## start Document segment

Mapreduce Everywhere

Mapreduce could extend its reach beyond — or inside — the data center. Coming soon to a computer near you?

The local Hadoop SF meetings cover a variety of topics, mostly practical. But on one occasion the discussion took a speculative turn: does Hadoop have legs or is it a stop-gap measure? People supporting the stop-gap thesis presented a hardware argument. SSDs and distributed DRAM-based storage are replacing hard drives in many applications and their performance characteristics are different enough to make Hadoop obsolete. In particular they undermine one of the basic premises of the mapreduce model, that is that sequential access is much faster than random access. While I was trying to mount a defense based on capacity and price, somebody chimed in saying that the latency issue exists at all levels of the memory hierarchy. Wait a minute, flash memory and DRAM don’t spin around and don’t have read/write heads to reposition. You send in an address to read and you get a value out, right? Wrong. I was kindly pointed to this very readable paper, ”The Pathologies of big data”, which shows, in Figure 3, how sequential access is faster for spinning disks as well SSDs and DRAM. The gap with random access is staggering for HDs at more than 5 orders of magnitude, slightly less for SSDs and goes down to one order of magnitude for DRAM, but it is still there and getting worse over time. Therefore, one of the assumptions behind mapreduce seems likely to be with us for several years to come. Following this reasoning further, mapreduce may prove useful to program on architectures other than clusters. In fact if you Google [GPU and mapreduce] or [FPGA mapreduce] you’ll find quite a few interesting reads, for instance:
Another example of a new use of map-reduce is Spark. Yes, it still runs on clusters but the role of hard disks is replaced by a ‘Resilient Distributed Dataset’, an abstraction over distributed DRAM, striking a completely different price/performance trade-off than Hadoop.

## end Document segment
## start Items

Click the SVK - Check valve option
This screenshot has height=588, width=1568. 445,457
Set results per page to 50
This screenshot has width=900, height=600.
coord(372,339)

## end Items

▸ Requirements
Using the mapreduce text, list every kind of storage for which the cited paper shows sequential access to be faster than random access.

▸ Answer to this exercise
Spinning hard disks, SSDs, and DRAM.